╭─ DATA LISTING

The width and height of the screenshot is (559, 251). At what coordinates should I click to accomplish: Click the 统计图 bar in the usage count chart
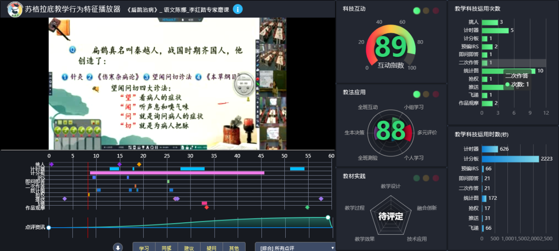click(x=508, y=71)
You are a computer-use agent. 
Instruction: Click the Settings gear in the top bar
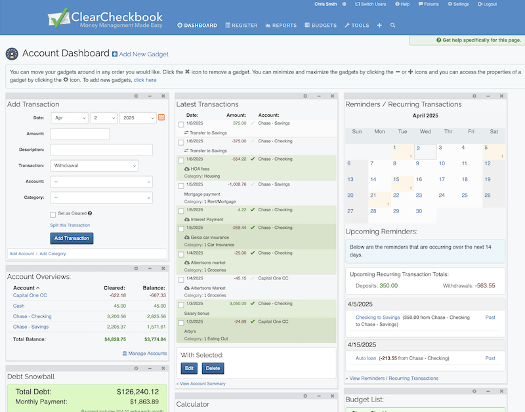point(450,5)
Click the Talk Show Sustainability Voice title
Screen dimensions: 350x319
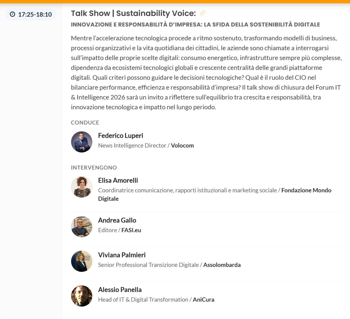[x=133, y=13]
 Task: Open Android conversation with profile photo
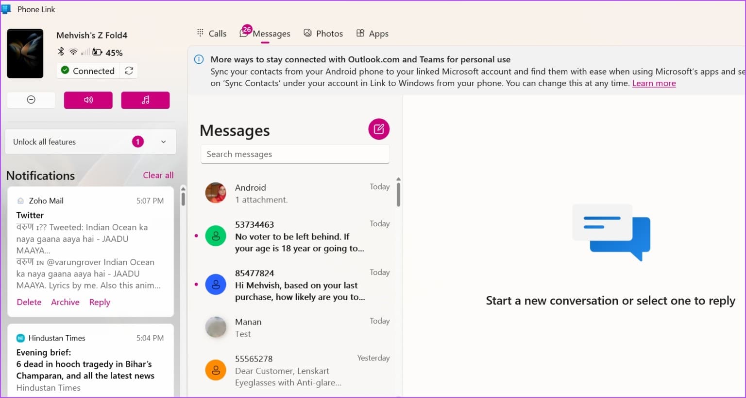pyautogui.click(x=216, y=193)
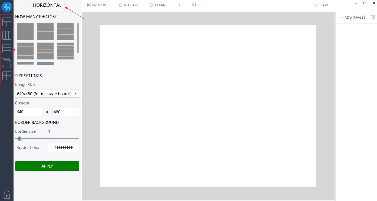Choose the two-photo horizontal layout thumbnail
Image resolution: width=377 pixels, height=201 pixels.
(x=45, y=32)
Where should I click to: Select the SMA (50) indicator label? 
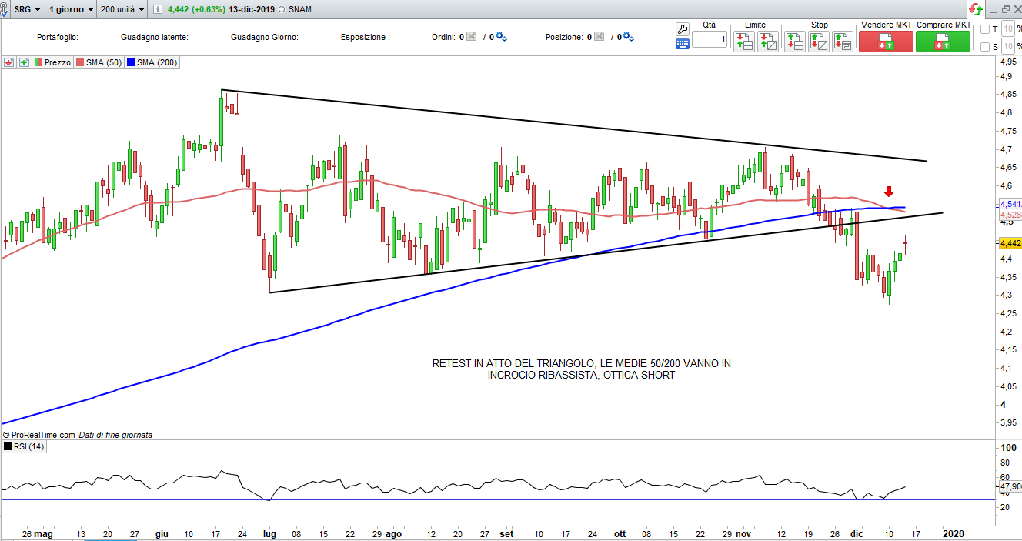point(99,62)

╰─

-- OBJECTIVE --
Put every one of the rows above into a JSON list of strings, one string per line, with blank lines and pictures omitted.

-- TASK RESULT --
[
  "The width and height of the screenshot is (559, 251). At what coordinates should I click to accomplish: Click the 统计图 bar in the usage count chart",
  "click(x=508, y=71)",
  "You are a computer-use agent. ",
  "Instruction: Click the Settings gear in the top bar",
  "point(450,5)",
  "Click the Talk Show Sustainability Voice title",
  "Screen dimensions: 350x319",
  "[x=133, y=13]",
  " Task: Open Android conversation with profile photo",
  "pyautogui.click(x=216, y=193)",
  "Choose the two-photo horizontal layout thumbnail",
  "Image resolution: width=377 pixels, height=201 pixels.",
  "(x=45, y=32)",
  "Where should I click to: Select the SMA (50) indicator label? ",
  "point(99,62)"
]